Double star in the constellation Chamaeleon

HD 98617, also known HR 4385, is a double star located in the southern circumpolar constellation Chamaeleon. The system has a combined apparent magnitude of 6.35, placing it near the limit for naked eye. The system is located relatively close at a distance of 206 light years but is approaching the Solar System with a fairly constrained radial velocity of -4 km/s. At its current distance, HD 98617 brightness is diminished by 0.29 magnitudes due to interstellar dust.

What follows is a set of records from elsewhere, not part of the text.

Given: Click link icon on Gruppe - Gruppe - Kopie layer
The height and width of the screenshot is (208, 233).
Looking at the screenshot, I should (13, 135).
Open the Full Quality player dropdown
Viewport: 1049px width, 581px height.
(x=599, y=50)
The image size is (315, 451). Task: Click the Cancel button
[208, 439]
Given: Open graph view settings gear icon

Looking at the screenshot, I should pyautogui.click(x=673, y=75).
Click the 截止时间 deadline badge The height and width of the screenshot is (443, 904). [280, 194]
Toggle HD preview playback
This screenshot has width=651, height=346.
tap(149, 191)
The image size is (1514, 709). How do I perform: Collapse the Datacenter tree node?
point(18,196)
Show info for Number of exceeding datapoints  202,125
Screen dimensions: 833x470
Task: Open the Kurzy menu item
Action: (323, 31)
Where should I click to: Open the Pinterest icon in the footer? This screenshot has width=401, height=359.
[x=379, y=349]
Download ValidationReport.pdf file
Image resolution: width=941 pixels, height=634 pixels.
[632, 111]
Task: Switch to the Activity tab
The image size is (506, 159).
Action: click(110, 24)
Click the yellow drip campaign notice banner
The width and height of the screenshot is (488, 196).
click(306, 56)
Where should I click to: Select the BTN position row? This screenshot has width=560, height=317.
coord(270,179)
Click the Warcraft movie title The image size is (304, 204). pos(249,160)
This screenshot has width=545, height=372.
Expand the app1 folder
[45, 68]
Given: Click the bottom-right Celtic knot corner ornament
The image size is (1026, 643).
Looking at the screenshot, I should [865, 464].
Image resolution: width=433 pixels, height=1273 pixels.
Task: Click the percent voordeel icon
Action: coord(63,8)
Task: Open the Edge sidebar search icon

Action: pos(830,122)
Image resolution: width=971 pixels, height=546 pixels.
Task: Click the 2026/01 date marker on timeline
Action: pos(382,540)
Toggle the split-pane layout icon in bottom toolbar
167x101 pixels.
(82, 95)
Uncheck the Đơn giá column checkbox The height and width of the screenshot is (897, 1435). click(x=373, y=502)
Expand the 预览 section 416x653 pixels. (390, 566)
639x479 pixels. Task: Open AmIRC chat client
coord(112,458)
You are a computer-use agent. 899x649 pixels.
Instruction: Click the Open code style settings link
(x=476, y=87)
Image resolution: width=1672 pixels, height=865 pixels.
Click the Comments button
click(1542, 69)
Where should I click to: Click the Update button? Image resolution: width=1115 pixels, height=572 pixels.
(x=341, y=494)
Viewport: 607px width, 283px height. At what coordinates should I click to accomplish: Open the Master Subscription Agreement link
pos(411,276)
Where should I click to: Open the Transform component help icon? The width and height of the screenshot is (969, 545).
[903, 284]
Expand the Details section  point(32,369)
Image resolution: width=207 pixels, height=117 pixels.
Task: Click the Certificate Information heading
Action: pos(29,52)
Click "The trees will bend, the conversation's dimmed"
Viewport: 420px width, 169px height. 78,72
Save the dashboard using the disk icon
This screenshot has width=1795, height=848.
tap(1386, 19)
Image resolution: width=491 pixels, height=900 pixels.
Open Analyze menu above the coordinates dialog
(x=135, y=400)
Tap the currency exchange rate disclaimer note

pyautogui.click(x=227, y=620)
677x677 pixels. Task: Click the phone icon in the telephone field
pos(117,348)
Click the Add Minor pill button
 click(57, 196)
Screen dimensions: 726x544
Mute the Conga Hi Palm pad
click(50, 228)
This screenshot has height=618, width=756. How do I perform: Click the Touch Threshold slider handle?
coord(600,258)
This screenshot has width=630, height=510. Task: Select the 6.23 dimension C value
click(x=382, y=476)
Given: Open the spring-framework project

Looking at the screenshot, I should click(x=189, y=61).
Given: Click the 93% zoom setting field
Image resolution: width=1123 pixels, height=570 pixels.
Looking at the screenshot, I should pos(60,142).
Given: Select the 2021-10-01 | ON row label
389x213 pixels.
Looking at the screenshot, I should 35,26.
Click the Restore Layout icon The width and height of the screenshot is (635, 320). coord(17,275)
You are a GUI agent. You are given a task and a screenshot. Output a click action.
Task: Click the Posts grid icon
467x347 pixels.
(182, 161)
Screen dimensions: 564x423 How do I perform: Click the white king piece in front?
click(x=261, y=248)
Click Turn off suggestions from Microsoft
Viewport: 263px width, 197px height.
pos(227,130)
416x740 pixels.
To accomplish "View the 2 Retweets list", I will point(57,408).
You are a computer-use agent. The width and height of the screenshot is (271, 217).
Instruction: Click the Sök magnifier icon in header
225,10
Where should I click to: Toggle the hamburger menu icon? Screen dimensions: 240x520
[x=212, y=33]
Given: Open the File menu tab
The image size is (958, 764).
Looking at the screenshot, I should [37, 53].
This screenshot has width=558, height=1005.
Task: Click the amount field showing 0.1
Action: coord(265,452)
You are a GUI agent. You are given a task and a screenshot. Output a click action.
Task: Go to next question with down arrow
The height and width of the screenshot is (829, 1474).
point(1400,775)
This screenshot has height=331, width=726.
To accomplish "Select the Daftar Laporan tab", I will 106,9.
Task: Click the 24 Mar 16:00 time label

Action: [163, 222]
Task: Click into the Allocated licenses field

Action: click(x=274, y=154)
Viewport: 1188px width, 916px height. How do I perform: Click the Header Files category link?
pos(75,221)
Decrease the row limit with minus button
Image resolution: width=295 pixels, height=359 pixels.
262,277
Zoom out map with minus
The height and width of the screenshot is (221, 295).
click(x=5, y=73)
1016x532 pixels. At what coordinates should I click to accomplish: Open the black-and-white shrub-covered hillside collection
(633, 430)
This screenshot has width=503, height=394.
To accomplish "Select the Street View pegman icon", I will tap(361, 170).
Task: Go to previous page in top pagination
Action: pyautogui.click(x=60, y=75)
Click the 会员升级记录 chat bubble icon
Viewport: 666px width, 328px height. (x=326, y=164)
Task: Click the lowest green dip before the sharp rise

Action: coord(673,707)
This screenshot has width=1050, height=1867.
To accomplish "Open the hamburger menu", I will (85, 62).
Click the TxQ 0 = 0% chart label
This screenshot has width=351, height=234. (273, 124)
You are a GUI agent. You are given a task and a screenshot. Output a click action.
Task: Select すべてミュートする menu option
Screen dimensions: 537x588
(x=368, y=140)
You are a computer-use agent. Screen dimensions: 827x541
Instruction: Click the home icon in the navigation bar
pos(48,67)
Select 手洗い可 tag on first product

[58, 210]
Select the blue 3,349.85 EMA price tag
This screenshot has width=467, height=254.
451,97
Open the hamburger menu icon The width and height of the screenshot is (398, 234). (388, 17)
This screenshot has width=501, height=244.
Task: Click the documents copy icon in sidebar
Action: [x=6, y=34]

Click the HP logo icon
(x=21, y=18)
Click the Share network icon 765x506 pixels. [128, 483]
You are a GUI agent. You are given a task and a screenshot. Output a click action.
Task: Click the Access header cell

The system's nature as a double star was first observed in a 1991 Hipparcos multiplicity survey. Their current separation is six-tenths of an arcsecond, making it difficult to measure the properties of the individual components. Nevertheless, the 10th magnitude companion is located along a position angle of 237° as of 2018.

The primary has a stellar classification of A8 IIIm:, indicating that it is an evolved Am star (with uncertainty). However, Renson and Manfroid (2009) lists its chemical peculiarity to be doubtful. It has 1.75 times the mass of the Sun and 1.85 times its girth. It radiates 8.41 times the luminosity of the Sun from its photosphere at an effective temperature of 7540 K, giving it a white hue. It is estimated to be a billion years old and has a solar metallicity. The aforementioned parameters belong to an A-type main-sequence star instead of a giant star and Gaia DR3 even models it as such.